== Artigo ==
..........

Em relação à igualdade, o ministro criticou a visão de que ela deve representar uma igualdade de oportunidades. “O que deve haver é igualdade de pontos de partida. Porque se a mesma oportunidade é oferecida, por exemplo, a uma pessoa que usa computadores desde os seis anos de idade e a outra que conheceu o computador aos 16 anos, em telecentros, enfrentando filas e precisando usá-lo por tempo limitado, não há igualdade nenhuma”, disse.



A fraternidade, de acordo com ele, vem da ideia de que dentro de uma mesma família ‘de sangue’ o respeito está assegurado, o que não necessariamente ocorre. “Então há a adequação para o termo ‘solidariedade’, a consciência de pertencimento à condição humana. E essa é a proposta dos direitos humanos: que qualquer sofrimento, dor, violência contra qualquer pessoa do planeta seja sentida por nós como se fossem a nós dirigidas”, explicou.



Vannuchi disse que é difícil articular o sentimento de solidariedade, a liberdade e a igualdade, e que até hoje ainda não foi possível construir isso. “Já nos séculos seguintes à revolução francesa os ideais de liberdade e igualdade se confrontaram. A burguesia fez uma armadilha e o novo movimento operário pisou como não devia: aceitou que os capitalistas ficassem com a ideia de liberdade e os socialistas com a de igualdade. Até hoje essa discussão se mantém. Mas não pode haver liberdade sem igualdade, como vemos no nosso sistema, nem a igualdade sem liberdade, que gerou as experiências socialistas de ditadura”, analisou.



Críticas ao programa



 Para Vannuchi, o que desencadeou a “reação raivosa” ao Programa não foi tanto a existência de temas polêmicos, como a união civil de homossexuais e a legalização do aborto, mas sim o “dedo na ferida”: a consciência de que até hoje o Brasil ainda não consolidou o processo relativo aos direitos humanos. Isso porque, em 1966, a Organização das Nações Unidas (ONU) lançou dois Pactos Internacionais sobre os Direitos do Homem (o Pacto Internacional sobre os Direitos Econômicos, Sociais e Culturais e o Pacto Internacional sobre os Direitos Civis e Políticos), aos quais o Brasil aderiu em 1992, e, no ano seguinte, a ONU estabeleceu que cada país deveria construir um programa nacional. Embora já tenham se passado quase 20 anos e essa já seja a terceira proposta, o país ainda não conseguiu aprovar seu programa. Ele explicou então as críticas de quatro grupos principais: o meio militar, os latifundiários, a mídia e a Igreja Católica.

..........

== Dados apresentados ==
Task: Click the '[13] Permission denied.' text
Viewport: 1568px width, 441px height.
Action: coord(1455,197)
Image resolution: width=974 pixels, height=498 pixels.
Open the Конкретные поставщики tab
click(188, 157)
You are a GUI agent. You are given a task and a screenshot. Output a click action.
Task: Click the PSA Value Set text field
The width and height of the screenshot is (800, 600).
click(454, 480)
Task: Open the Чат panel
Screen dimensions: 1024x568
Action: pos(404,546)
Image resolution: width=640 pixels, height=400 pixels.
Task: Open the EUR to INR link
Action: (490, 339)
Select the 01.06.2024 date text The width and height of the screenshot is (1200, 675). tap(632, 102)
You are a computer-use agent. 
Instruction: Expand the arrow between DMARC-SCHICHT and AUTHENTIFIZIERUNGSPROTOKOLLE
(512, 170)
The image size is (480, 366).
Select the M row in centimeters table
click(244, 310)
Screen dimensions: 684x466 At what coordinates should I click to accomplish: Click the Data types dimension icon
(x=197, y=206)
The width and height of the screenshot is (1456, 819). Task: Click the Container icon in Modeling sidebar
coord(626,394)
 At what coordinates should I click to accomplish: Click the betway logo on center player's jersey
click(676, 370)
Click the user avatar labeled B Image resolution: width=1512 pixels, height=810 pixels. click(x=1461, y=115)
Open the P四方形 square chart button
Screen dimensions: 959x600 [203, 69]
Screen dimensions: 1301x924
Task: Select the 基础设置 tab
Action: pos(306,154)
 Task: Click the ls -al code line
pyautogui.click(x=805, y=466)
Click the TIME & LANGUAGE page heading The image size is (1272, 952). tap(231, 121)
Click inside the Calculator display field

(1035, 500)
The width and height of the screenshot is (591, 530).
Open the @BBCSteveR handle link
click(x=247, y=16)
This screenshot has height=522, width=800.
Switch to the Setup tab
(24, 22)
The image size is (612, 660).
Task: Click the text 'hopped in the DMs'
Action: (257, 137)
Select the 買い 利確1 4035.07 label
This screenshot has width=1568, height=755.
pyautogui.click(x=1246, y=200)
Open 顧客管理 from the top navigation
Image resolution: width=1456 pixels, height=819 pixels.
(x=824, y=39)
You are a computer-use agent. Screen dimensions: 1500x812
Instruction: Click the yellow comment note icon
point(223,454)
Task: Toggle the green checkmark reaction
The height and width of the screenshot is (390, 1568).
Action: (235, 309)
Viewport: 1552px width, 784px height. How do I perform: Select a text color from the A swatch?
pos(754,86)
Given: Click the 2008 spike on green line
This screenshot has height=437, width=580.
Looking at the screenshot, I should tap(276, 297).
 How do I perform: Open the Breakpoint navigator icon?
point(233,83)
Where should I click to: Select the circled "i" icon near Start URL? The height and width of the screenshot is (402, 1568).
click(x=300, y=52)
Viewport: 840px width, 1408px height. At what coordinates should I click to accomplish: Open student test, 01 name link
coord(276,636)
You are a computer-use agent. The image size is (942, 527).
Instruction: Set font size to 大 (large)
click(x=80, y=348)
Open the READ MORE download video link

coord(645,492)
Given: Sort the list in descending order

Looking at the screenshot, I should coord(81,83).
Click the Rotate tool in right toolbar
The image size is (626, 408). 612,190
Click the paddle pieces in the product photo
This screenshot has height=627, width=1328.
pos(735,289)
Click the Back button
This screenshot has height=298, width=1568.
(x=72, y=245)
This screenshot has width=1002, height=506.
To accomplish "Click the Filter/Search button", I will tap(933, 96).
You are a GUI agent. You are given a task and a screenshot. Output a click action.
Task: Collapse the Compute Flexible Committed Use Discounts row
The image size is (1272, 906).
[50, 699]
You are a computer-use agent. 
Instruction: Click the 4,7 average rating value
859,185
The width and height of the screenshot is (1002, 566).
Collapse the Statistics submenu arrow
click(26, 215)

..........

== Instruções ==
A. Segundo o artigo, em que ano o Brasil aderiu aos dois Pactos Internacionais lançados pela ONU em 1966?
B. Indique se cada afirmação concorda com o artigo, citando as palavras que decidem: (i) O ministro defende a igualdade de oportunidades. (ii) A mídia é um dos quatro grupos cujas críticas ele explicou. (iii) O Brasil já aprovou seu programa nacional de direitos humanos.
Os dados não são necessários para resolver as tarefas.

== Respostas em ordem ==
A. Em 1992.

B.
(i) Não: "O que deve haver é igualdade de pontos de partida."
(ii) Sim: "o meio militar, os latifundiários, a mídia e a Igreja Católica"
(iii) Não: "o país ainda não conseguiu aprovar seu programa"